======== TRECHO PARA LEITURA
Minha relação com Fernando é antiga e íntima. Nós nos conhecemos através de minha avó materna, que me deixou uma coletânea completa de seus poemas em capa de couro e papel bíblia que, coitada, de tanto ser folheada, perdeu a lombada. Comecei minhas leituras na mais tenra idade e descobri com o poeta lusitano o poder do belo. Quando o peso do mundo parece insustentável, quando nada mais faz sentido, a poesia e a arte são as únicas capazes de nos mover e nos trazer esperança. Esse foi o primeiro de seus ensinamentos.

Quando precisei decidir o que faria da vida, lá estava ele, grande conselheiro. Prestei vestibular para Letras, tendo como única certeza o meu amor pela leitura e o meu amor por Pessoa. Não me arrependo nem um segundo. Não que minha relação com a academia tenha sido fácil, não foi, mas Fernando, Alberto, Ricardo, Bernardo e Álvaro estavam lá, sempre prontos a me confortar, e eu conhecia bem o poeta e seus heterônimos.
================
INSTRUÇÃO.
Atualize o trecho sobre Fernando Pessoa: reproduza a parte que se inicia com as palavras "Quando precisei decidir" e se encerra com "e seus heterônimos.", trocando "grande conselheiro" por "fiel conselheiro".
======== MATERIAL
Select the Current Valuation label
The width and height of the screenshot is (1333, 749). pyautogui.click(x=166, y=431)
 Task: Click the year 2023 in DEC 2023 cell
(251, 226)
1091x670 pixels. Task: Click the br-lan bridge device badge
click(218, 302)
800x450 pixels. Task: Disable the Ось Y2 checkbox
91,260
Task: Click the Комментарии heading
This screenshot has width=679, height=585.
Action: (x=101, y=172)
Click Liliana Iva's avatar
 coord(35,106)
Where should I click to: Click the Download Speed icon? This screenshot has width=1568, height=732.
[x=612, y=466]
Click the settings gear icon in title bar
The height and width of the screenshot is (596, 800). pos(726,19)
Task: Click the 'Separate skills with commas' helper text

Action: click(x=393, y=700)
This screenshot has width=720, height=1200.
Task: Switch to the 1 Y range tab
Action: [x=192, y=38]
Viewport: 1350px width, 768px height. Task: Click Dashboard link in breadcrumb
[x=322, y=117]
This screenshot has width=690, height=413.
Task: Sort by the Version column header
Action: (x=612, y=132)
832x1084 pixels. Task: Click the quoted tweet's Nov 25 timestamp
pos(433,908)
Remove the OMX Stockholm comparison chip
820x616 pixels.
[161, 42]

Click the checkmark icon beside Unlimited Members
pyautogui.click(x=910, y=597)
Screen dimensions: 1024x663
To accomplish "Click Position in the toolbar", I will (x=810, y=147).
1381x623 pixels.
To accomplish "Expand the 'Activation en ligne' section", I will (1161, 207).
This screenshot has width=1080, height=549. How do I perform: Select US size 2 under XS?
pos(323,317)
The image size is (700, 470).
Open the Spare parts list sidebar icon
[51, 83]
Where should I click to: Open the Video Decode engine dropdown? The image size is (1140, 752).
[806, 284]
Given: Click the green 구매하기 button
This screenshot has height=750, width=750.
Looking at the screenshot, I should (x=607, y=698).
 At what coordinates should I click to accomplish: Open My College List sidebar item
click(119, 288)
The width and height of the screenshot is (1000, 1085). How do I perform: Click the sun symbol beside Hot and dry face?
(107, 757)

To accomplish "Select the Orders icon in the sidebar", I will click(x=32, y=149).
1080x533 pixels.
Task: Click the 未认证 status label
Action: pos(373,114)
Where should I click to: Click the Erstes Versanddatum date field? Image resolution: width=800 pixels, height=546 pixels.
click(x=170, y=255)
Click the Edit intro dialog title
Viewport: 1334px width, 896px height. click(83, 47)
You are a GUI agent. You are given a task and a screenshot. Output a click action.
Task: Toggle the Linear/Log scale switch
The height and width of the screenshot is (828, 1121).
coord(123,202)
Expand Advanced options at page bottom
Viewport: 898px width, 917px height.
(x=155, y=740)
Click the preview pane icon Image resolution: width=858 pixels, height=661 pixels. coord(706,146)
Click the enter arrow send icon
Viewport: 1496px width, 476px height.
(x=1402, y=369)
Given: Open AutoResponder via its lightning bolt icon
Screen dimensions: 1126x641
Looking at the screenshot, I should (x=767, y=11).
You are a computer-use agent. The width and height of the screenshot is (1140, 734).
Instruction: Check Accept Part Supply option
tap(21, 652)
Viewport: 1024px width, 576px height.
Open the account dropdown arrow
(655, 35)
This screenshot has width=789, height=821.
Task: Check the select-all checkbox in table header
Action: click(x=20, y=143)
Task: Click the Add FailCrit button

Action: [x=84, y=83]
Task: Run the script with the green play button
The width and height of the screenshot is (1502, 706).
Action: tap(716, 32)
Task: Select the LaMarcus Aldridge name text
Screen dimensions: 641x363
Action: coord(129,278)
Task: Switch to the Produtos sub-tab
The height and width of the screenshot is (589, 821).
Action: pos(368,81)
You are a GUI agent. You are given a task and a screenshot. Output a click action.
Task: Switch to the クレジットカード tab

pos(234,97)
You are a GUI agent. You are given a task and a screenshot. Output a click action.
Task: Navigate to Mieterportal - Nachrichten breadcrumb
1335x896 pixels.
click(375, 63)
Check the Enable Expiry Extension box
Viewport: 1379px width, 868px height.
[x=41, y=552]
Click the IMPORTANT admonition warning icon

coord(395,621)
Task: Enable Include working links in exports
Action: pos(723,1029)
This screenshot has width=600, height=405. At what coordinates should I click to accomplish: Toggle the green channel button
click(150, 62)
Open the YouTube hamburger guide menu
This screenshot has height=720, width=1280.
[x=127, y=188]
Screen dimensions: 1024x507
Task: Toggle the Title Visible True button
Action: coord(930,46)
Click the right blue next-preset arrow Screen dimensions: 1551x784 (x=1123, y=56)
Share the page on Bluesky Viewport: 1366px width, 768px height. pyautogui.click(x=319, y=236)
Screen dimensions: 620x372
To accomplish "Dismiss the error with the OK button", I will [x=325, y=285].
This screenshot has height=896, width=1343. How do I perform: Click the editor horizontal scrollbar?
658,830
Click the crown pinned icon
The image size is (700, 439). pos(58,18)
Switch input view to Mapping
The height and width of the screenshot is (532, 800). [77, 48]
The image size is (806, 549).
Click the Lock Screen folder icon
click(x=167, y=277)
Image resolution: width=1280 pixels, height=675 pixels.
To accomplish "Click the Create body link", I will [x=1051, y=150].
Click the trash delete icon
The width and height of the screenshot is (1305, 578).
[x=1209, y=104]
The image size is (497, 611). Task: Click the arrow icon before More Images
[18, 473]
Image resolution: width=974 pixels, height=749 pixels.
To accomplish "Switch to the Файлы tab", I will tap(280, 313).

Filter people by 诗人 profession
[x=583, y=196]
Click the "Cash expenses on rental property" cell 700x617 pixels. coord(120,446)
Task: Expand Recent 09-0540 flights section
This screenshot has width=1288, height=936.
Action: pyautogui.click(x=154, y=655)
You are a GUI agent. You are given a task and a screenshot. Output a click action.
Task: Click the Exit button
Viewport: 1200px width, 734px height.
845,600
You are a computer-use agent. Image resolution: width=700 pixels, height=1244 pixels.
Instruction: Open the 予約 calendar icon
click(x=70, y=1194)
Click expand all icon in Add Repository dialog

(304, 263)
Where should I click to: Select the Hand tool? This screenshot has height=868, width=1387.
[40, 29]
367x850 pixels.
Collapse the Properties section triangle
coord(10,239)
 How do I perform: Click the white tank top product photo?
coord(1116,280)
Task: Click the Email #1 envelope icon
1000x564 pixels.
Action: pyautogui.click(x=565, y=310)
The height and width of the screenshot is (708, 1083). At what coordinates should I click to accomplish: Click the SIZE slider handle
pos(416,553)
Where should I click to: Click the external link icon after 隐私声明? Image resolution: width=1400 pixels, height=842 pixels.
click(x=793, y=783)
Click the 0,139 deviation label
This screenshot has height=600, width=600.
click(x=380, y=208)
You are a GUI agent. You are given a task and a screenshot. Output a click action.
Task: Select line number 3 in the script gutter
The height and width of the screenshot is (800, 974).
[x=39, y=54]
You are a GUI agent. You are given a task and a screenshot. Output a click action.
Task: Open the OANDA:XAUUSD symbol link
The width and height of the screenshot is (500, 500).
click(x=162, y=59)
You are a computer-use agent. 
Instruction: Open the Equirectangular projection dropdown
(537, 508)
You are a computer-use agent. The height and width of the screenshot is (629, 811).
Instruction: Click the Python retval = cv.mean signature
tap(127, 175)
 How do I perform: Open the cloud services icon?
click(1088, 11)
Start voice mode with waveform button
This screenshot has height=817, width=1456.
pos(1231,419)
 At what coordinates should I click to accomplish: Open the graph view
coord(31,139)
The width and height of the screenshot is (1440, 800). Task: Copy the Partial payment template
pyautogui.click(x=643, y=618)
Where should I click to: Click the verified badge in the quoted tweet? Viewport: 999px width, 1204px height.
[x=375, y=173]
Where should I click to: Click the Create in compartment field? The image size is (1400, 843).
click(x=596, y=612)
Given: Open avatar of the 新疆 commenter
================
EXERCÍCIO RESOLVIDO.
Quando precisei decidir o que faria da vida, lá estava ele, fiel conselheiro. Prestei vestibular para Letras, tendo como única certeza o meu amor pela leitura e o meu amor por Pessoa. Não me arrependo nem um segundo. Não que minha relação com a academia tenha sido fácil, não foi, mas Fernando, Alberto, Ricardo, Bernardo e Álvaro estavam lá, sempre prontos a me confortar, e eu conhecia bem o poeta e seus heterônimos.